2 CA pepper trees might be. But they are shallow roots, and I'm tired of worrying about them. Will probably replace them. Maybe places for dwarf mulberry trees? [emoji2][emoji269]


----------



## ascott (Jul 10, 2018)

KarenSoCal said:


> 2 CA pepper trees might be. But they are shallow roots, and I'm tired of worrying about them. Will probably replace them. Maybe places for dwarf mulberry trees? [emoji2][emoji269]

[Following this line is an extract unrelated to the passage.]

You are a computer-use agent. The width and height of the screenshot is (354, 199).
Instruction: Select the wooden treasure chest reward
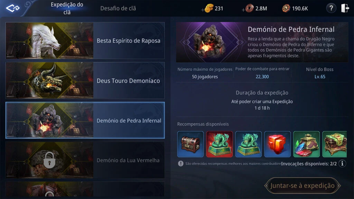click(x=190, y=144)
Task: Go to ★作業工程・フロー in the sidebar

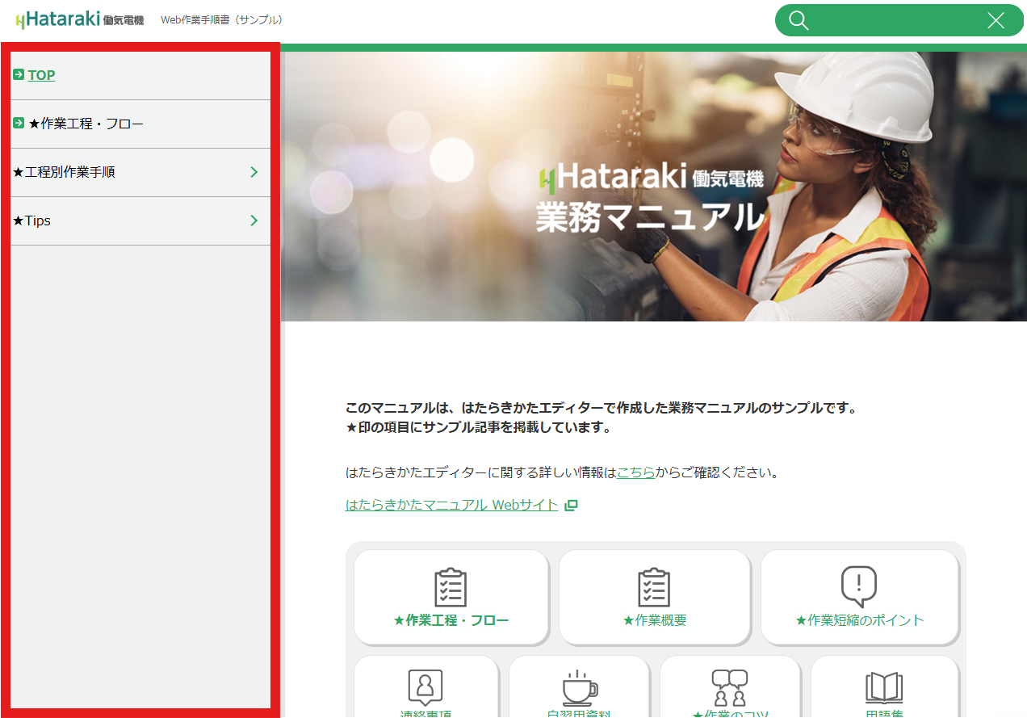Action: tap(86, 124)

Set that hose down at the base of any tree you have growing, and want to keep, and turn the water on just enough to puddle around the tree and then walk away for a day or two...deep watering is essential to tree survival in your (and my) high wind areas...there is no other fix....deep tap root will grow and then turn a sprinkler on at the base of the tree and turn the water up so that it spreads out the same width as the tree canopy and leave it on for no less than an hour...this will aid your lateral roots in expanding to offer balance for the overall tree....just saying.


----------



## Jay Bagley (Jul 10, 2018)

KarenSoCal said:


> A terrible wind and dust storm came through here last night. 5 of my trees were toppled! [emoji45]
> View attachment 244561
> View attachment 244562
> View attachment 244563
> View attachment 244564


I gave you a like, not because you're poor trees got blown down, definitely not happy about that. But for sharing it with us.


----------



## KarenSoCal (Jul 12, 2018)

ascott said:


> Set that hose down at the base of any tree you have growing, and want to keep, and turn the water on just enough to puddle around the tree and then walk away for a day or two...deep watering is essential to tree survival in your (and my) high wind areas...there is no other fix....deep tap root will grow and then turn a sprinkler on at the base of the tree and turn the water up so that it spreads out the same width as the tree canopy and leave it on for no less than an hour...this will aid your lateral roots in expanding to offer balance for the overall tree....just saying.


Thank you! Good advice! And sorry for the late reply..I am not getting some notifications that I should be getting. [emoji34]


----------



## KarenSoCal (Jul 12, 2018)

Jay Bagley said:


> I gave you a like, not because you're poor trees got blown down, definitely not happy about that. But for sharing it with us.


Thank you, Jay. You folks truly understand the loss of a tort's shade tree. It will take years to replace that! [emoji30]


----------



## Jay Bagley (Jul 12, 2018)

KarenSoCal said:


> Thank you, Jay. You folks truly understand the loss of a tort's shade tree. It will take years to replace that! [emoji30]


You're welcome, we had a bad storm come through last year. These are pictures from my brother's subdivision.


----------



## Yvonne G (Jul 12, 2018)

As long as we're posting pictures, this is the pepper tree in my box turtle enclosure after a big wind storm:


----------



## KarenSoCal (Jul 12, 2018)

Jay Bagley said:


> You're welcome, we had a bad storm come through last year. These are pictures from my brother's subdivision.
> View attachment 244954
> View attachment 244955
> View attachment 244956


Oh no! That was some serious damage! We're fortunate nothing was damaged on the ground.


----------



## KarenSoCal (Jul 12, 2018)

Yvonne G said:


> As long as we're posting pictures, this is the pepper tree in my box turtle enclosure after a big wind storm:
> 
> View attachment 244959
> View attachment 244960


You must have been sad, too. They can give such nice shade. [emoji53]


----------